Турецкий выдержал паузу, дождавшись, когда водитель выразительным жестом отреагирует соответственно моменту, и продолжил, снова повернувшись к Валентине и подмигнув ей левым глазом, – чтоб не видел водитель.
– Вы не вспомните, имел ли обыкновение Герман Николаевич приносить с собой домой какие-либо служебные документы?
Валя задумалась, а потом отрицательно покачала головой:
– Нет, не помню. Он же был всегда очень пунктуальным... Как это называется?.. Ну, чрезвычайно щепетильным, я бы сказала, когда дело касалось его службы и всего, связанного с ней.
– Это хорошо. Мы с ним давно не пересекались по работе, а в прошлом, помню, его даже в пример поставил Меркулов, – как надо относиться к материалам следствия.
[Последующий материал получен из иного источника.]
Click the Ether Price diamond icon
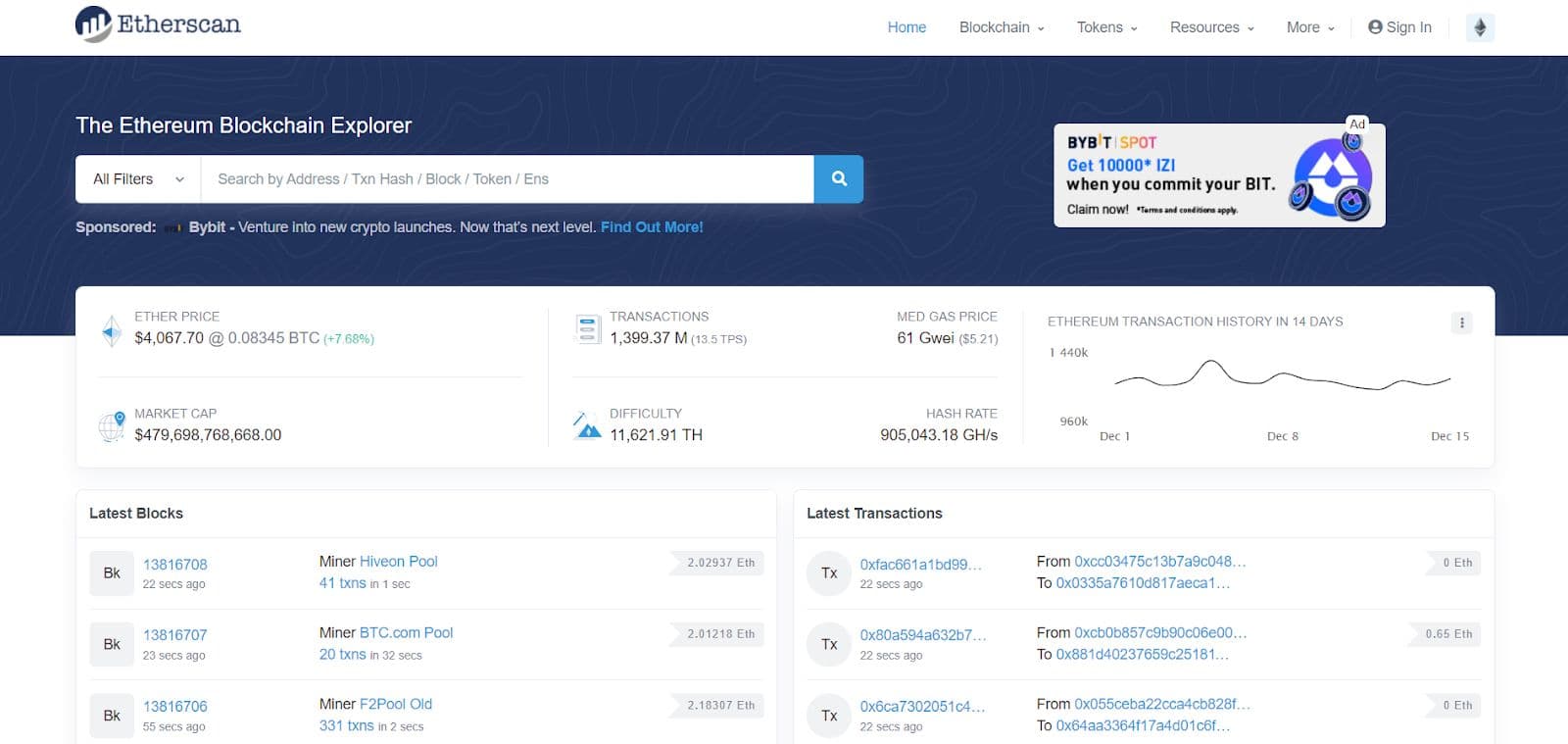Image resolution: width=1568 pixels, height=744 pixels. (112, 330)
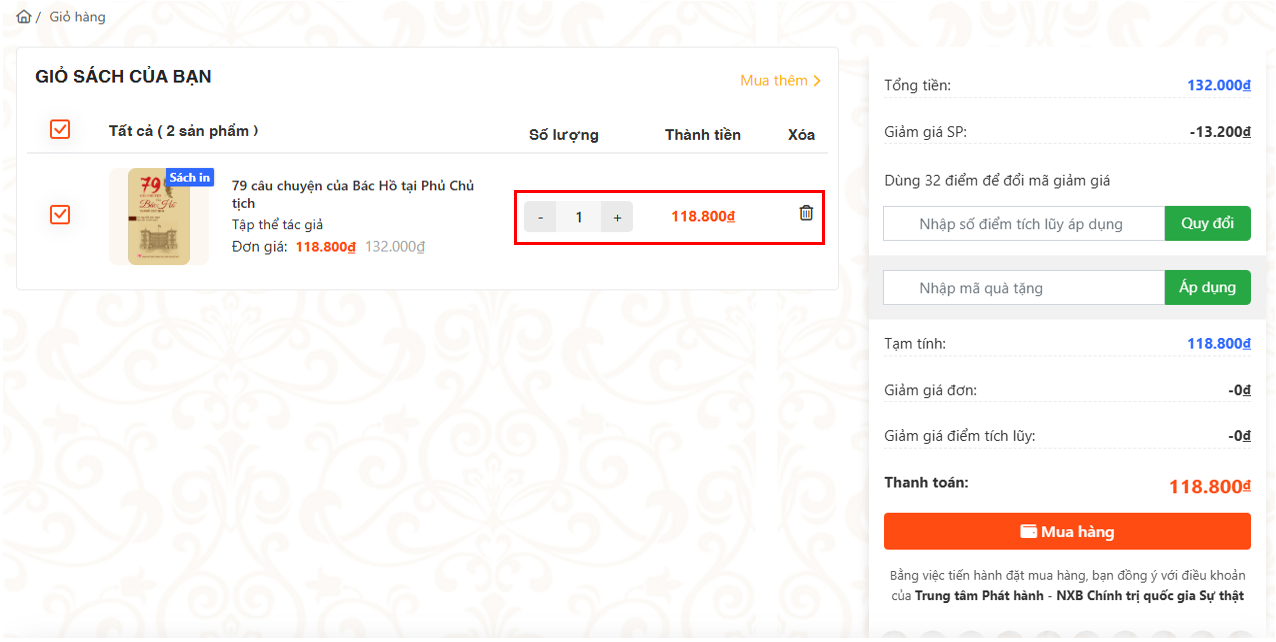Toggle the 'Tất cả' select-all checkbox
Viewport: 1276px width, 642px height.
point(60,129)
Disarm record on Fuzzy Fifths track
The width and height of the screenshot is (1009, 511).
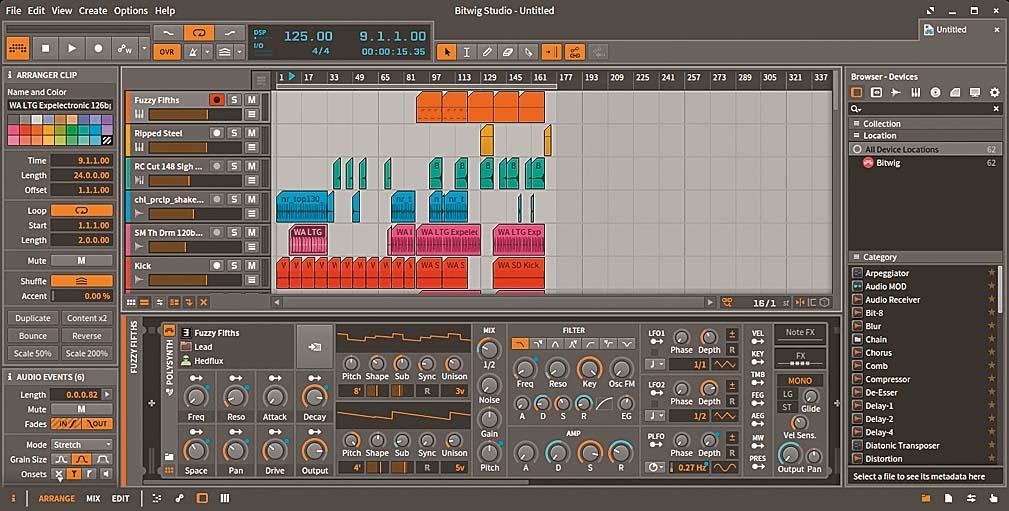[215, 100]
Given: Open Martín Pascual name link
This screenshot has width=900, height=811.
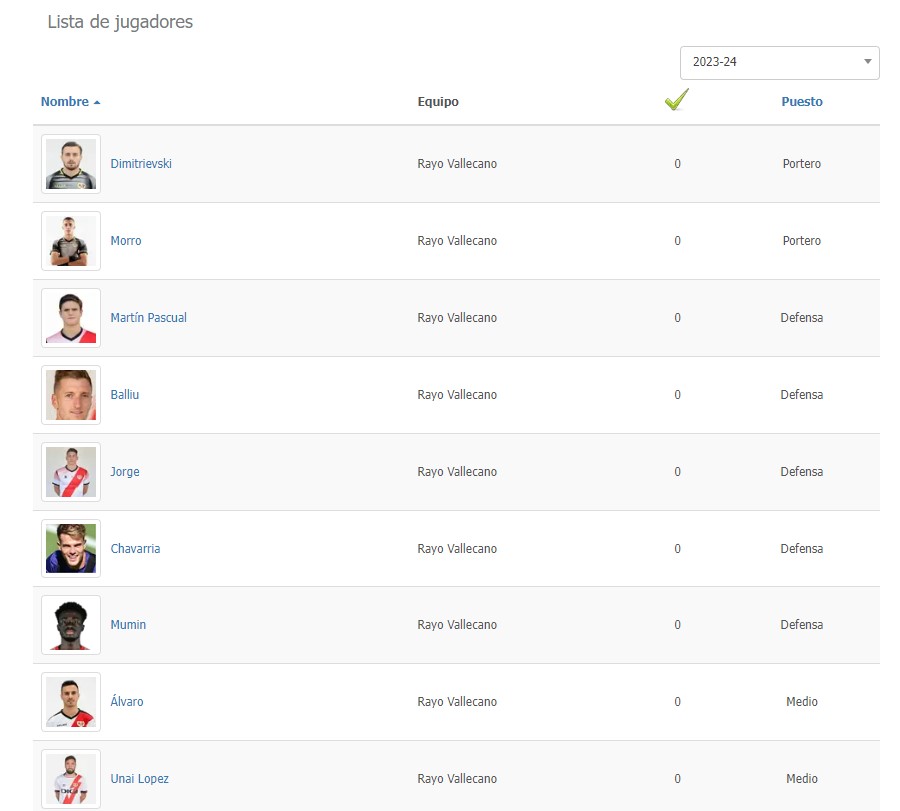Looking at the screenshot, I should point(148,318).
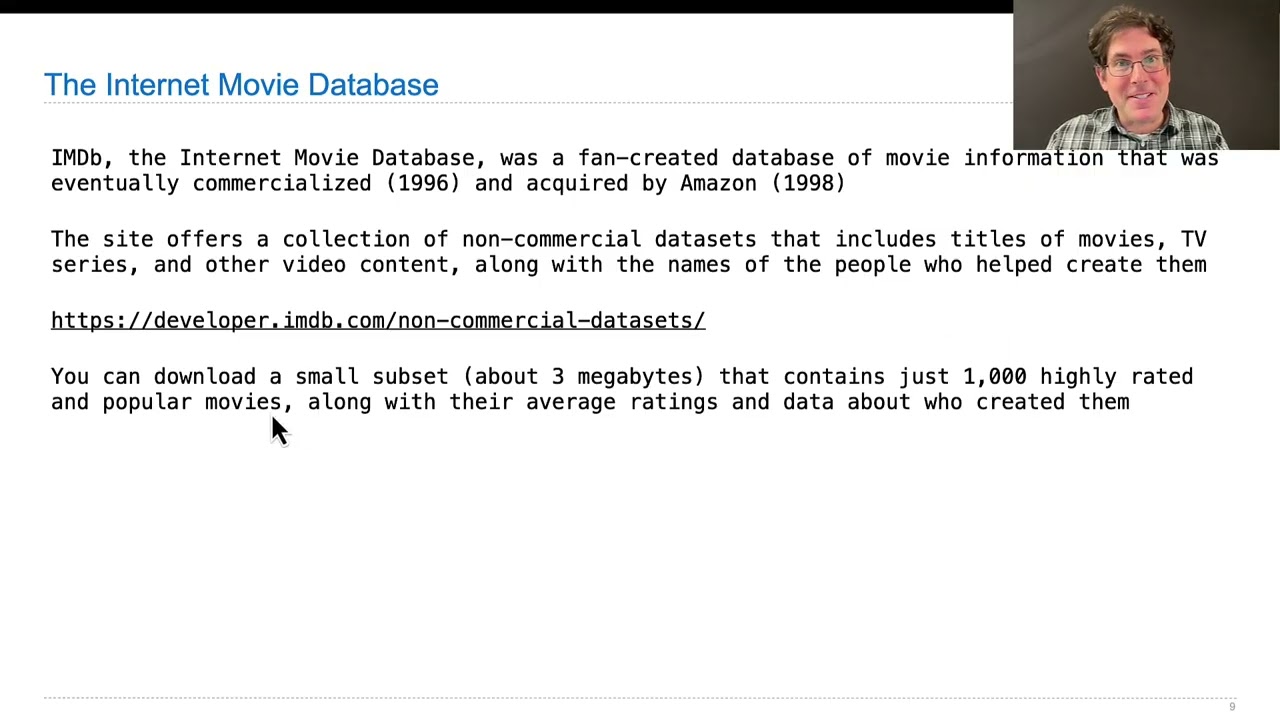The width and height of the screenshot is (1280, 720).
Task: Click the phrase "non-commercial datasets" in the second paragraph
Action: point(609,240)
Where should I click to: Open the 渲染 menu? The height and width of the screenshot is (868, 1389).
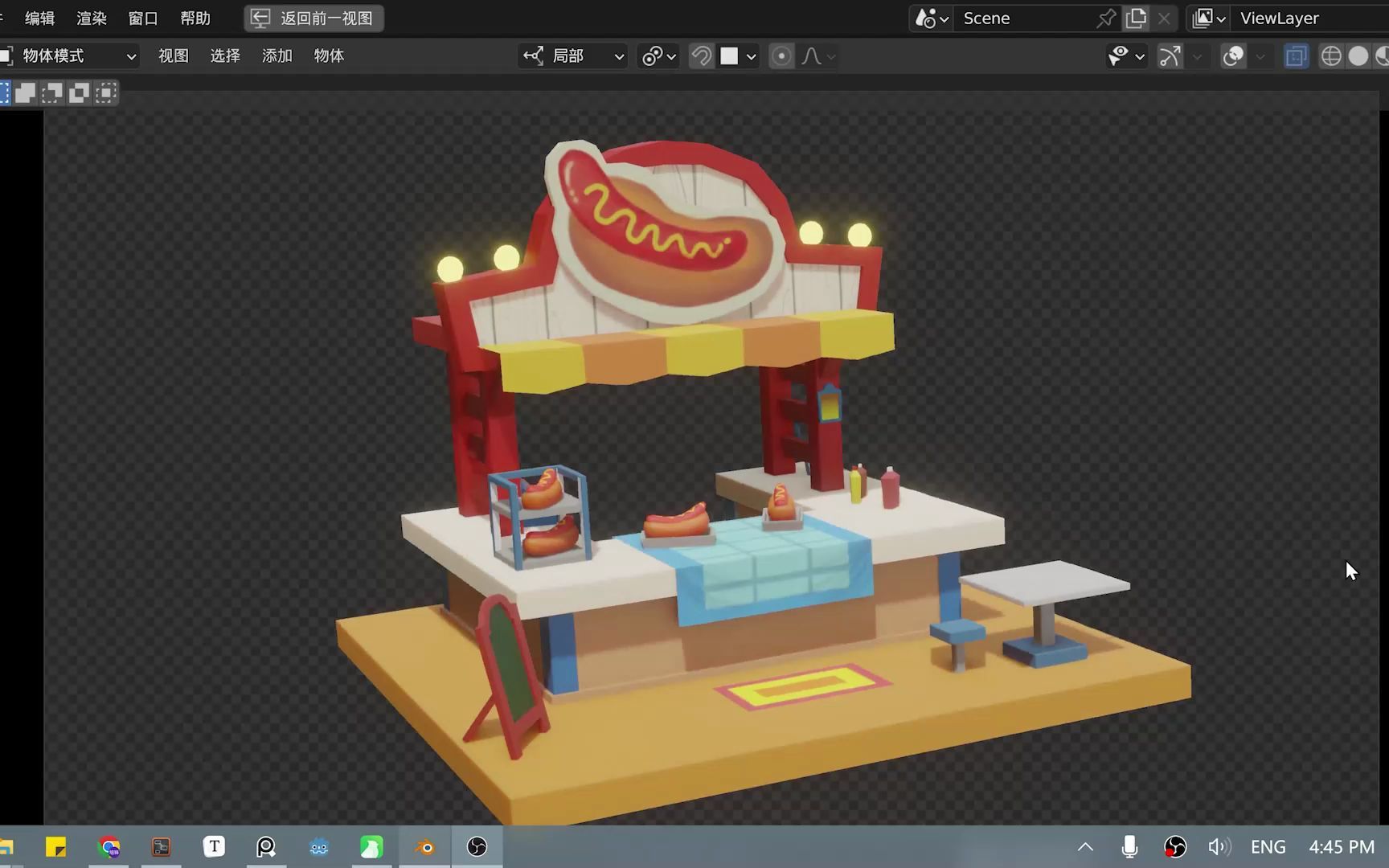pyautogui.click(x=90, y=18)
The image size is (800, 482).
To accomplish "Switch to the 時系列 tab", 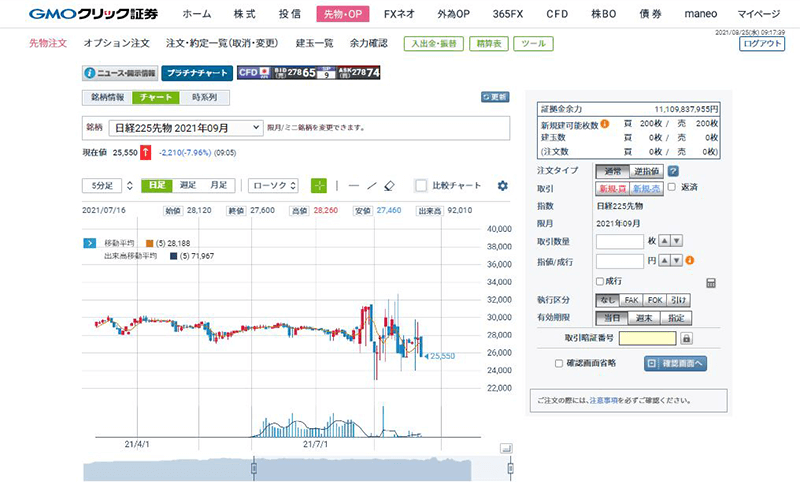I will pos(204,97).
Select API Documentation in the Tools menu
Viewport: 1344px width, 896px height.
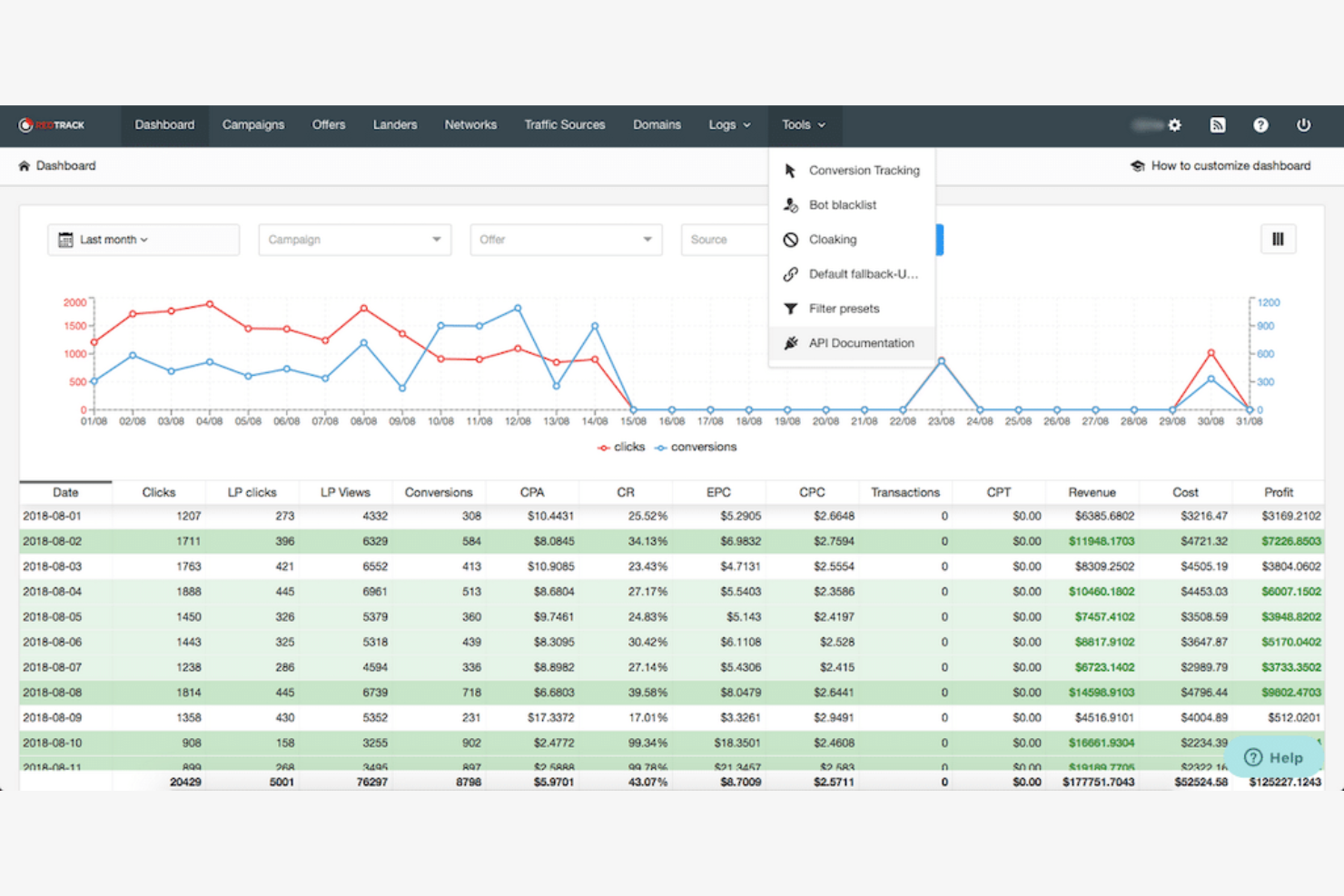(861, 342)
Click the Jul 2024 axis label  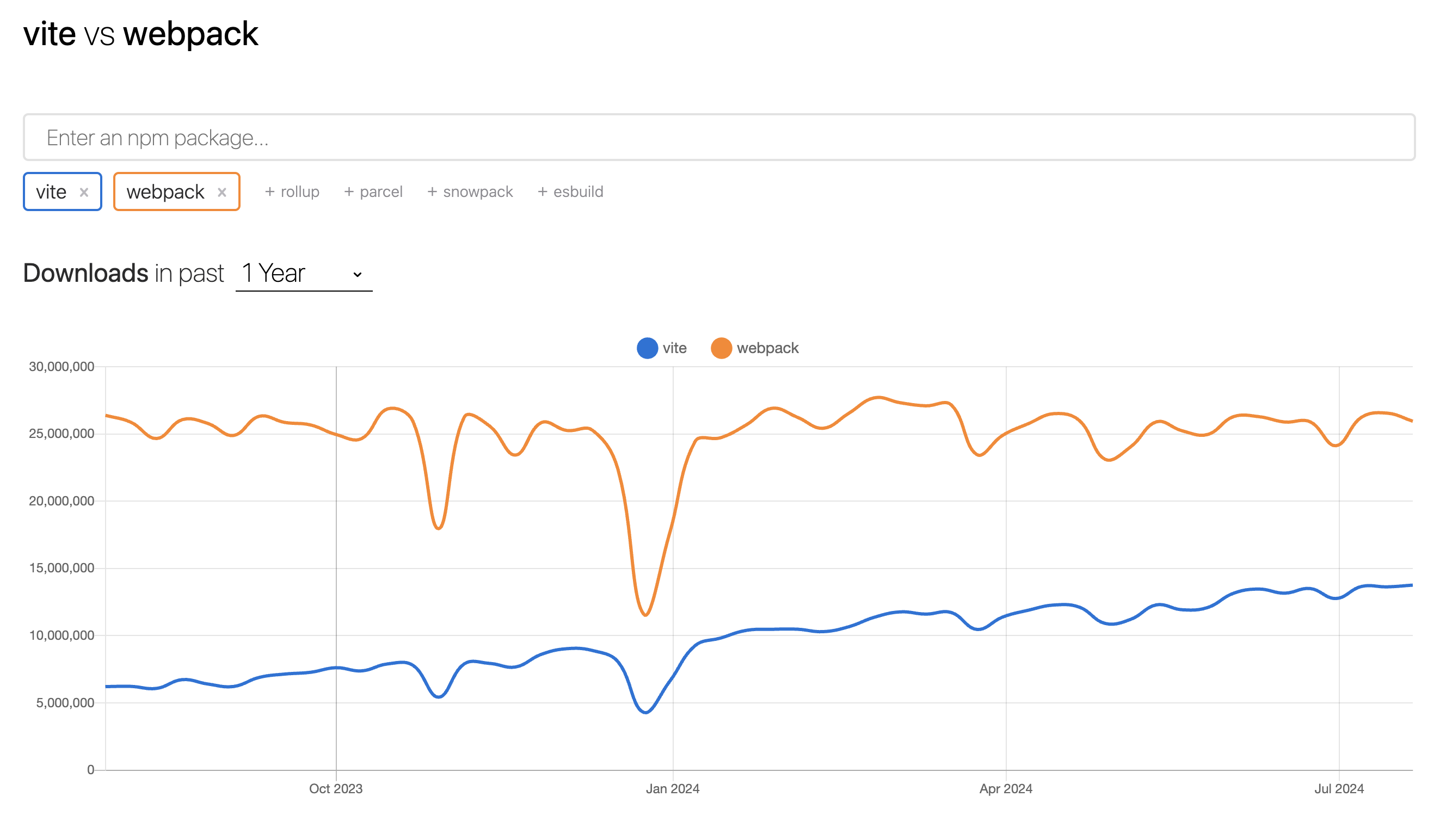click(x=1339, y=788)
– А у вас, Александр Борисович, имеются какие-то подозрения на этот счет?
– Да, собственно, не подозрения вовсе, а, скорее, вопрос. Куда он мог спрятать документы последнего расследования. Их не оказалось при нем. Я имею в виду, в машине, на которой он приехал. И в прокуратуре, в сейфе, что стоит в кабинете, где было его временное рабочее место, тоже почти ничего нет, как сказал мне прокурор. Но ведь такой опытный следователь не мог же за столько времени, почти два месяца, не собрать какого-то материала, верно? Вот я и подумал, что, возможно, он хранил их у кого-нибудь из своих знакомых в этом городе? У него ведь были тут знакомые?
– А что, дома ничего не нашли?
– Нет, иначе б я не спрашивал. Меркулов, который разговаривал, как вы знаете, с вашей сестрой, сказал мне, что она ничего дома не нашла. Ну, уж если хозяйка ничего не обнаружила, то никакой сыщик не найдет тем более. У вас есть сарайчик там или гараж?
– Есть, но мама сказала мне, что в нем ночью кто-то здорово похозяйничал. Замок сломали, перекидали все, что в нем было. А там, по сути, одна старая мебель и хранилась. Машину еще отец добил, кому-то отдал на запчасти, а Катя собиралась купить себе, но так ничего и не купила. А гаражи у нас в городе – дефицит, поэтому до сих пор и не продали. Может быть, там кто-то искал?
– Не исключаю, все возможно. Но, значит, и этот вариант отпадает. Остаются знакомые. Мы сейчас приедем, и вы мне продиктуйте примерный хотя бы список тех, с кем он мог тут пересекаться. А я попробую с каждым снова встретиться и переговорить... Наверное, мне придется взять машину в прокате, нельзя же наглеть, – он усмехнулся взглянув на водителя, – и гонять служебную машину с утра до вечера!
– Если вы обо мне, – отозвался водитель, – то я в полном вашем распоряжении, Александр Борисович, не стесняйтесь, куда надо, туда и поедем.
– Спасибо, конечно, я понимаю, но у вас день все же нормированный, а у нас, увы, нет. Я вовсе не хочу вас эксплуатировать. Так что подскажите, где у вас тут пункт проката, и я на всякий случай арендую ненадолго машинку. Не помешает. Опять же поможет, если придется срочно мчаться в госпиталь. Я ж не стану поднимать вас среди ночи, сам подъеду. Жизнь, Николай Митрофанович, штука непредсказуемая... Так где, говорите?